(Collected data)
==*==
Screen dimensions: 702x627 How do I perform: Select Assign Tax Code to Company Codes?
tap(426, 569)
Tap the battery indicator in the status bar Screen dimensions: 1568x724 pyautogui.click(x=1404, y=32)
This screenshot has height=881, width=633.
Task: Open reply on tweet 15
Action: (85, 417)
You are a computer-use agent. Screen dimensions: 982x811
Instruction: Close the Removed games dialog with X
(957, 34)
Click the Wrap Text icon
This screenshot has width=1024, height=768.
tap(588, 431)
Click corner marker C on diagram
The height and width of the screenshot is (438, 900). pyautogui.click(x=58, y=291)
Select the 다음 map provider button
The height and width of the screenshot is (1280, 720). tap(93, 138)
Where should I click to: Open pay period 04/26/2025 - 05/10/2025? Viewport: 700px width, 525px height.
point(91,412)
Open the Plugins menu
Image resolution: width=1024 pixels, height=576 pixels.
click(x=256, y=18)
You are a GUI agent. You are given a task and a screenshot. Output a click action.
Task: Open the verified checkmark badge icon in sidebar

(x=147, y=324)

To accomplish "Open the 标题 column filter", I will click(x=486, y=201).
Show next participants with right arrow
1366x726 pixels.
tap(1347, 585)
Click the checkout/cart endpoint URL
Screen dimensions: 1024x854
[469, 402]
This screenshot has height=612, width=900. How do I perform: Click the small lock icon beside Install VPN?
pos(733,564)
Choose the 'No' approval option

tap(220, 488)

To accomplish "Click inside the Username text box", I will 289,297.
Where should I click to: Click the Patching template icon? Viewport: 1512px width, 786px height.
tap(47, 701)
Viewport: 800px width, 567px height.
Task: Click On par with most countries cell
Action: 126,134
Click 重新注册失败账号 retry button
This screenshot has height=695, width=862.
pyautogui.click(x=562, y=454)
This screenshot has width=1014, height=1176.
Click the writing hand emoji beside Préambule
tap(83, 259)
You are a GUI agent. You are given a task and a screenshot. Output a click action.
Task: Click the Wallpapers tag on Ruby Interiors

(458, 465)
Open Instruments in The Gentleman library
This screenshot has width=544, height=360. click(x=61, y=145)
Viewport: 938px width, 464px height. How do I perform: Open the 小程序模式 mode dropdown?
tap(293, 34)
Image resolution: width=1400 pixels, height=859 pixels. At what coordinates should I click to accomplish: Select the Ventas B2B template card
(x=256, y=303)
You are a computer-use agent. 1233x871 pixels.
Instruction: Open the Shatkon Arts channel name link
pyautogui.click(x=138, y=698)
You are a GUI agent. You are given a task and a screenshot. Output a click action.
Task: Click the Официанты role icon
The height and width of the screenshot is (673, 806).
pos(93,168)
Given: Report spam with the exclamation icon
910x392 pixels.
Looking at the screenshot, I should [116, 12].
==*==
Task instructions: Quote all the records exactly, please, leaving none out.

Result below:
Screen dimensions: 702x627 How do I perform: Select Assign Tax Code to Company Codes?
tap(426, 569)
Tap the battery indicator in the status bar Screen dimensions: 1568x724 pyautogui.click(x=1404, y=32)
This screenshot has height=881, width=633.
Task: Open reply on tweet 15
Action: (85, 417)
You are a computer-use agent. Screen dimensions: 982x811
Instruction: Close the Removed games dialog with X
(957, 34)
Click the Wrap Text icon
This screenshot has width=1024, height=768.
tap(588, 431)
Click corner marker C on diagram
The height and width of the screenshot is (438, 900). pyautogui.click(x=58, y=291)
Select the 다음 map provider button
The height and width of the screenshot is (1280, 720). tap(93, 138)
Where should I click to: Open pay period 04/26/2025 - 05/10/2025? Viewport: 700px width, 525px height.
point(91,412)
Open the Plugins menu
Image resolution: width=1024 pixels, height=576 pixels.
click(x=256, y=18)
You are a GUI agent. You are given a task and a screenshot. Output a click action.
Task: Open the verified checkmark badge icon in sidebar

(x=147, y=324)

To accomplish "Open the 标题 column filter", I will click(x=486, y=201).
Show next participants with right arrow
1366x726 pixels.
tap(1347, 585)
Click the checkout/cart endpoint URL
Screen dimensions: 1024x854
[469, 402]
This screenshot has height=612, width=900. How do I perform: Click the small lock icon beside Install VPN?
pos(733,564)
Choose the 'No' approval option

tap(220, 488)

To accomplish "Click inside the Username text box", I will 289,297.
Where should I click to: Click the Patching template icon? Viewport: 1512px width, 786px height.
tap(47, 701)
Viewport: 800px width, 567px height.
Task: Click On par with most countries cell
Action: 126,134
Click 重新注册失败账号 retry button
This screenshot has height=695, width=862.
pyautogui.click(x=562, y=454)
This screenshot has width=1014, height=1176.
Click the writing hand emoji beside Préambule
tap(83, 259)
You are a GUI agent. You are given a task and a screenshot. Output a click action.
Task: Click the Wallpapers tag on Ruby Interiors

(458, 465)
Open Instruments in The Gentleman library
This screenshot has width=544, height=360. click(x=61, y=145)
Viewport: 938px width, 464px height. How do I perform: Open the 小程序模式 mode dropdown?
tap(293, 34)
Image resolution: width=1400 pixels, height=859 pixels. At what coordinates should I click to accomplish: Select the Ventas B2B template card
(x=256, y=303)
You are a computer-use agent. 1233x871 pixels.
Instruction: Open the Shatkon Arts channel name link
pyautogui.click(x=138, y=698)
You are a GUI agent. You are given a task and a screenshot. Output a click action.
Task: Click the Официанты role icon
The height and width of the screenshot is (673, 806).
pos(93,168)
Given: Report spam with the exclamation icon
910x392 pixels.
Looking at the screenshot, I should [116, 12].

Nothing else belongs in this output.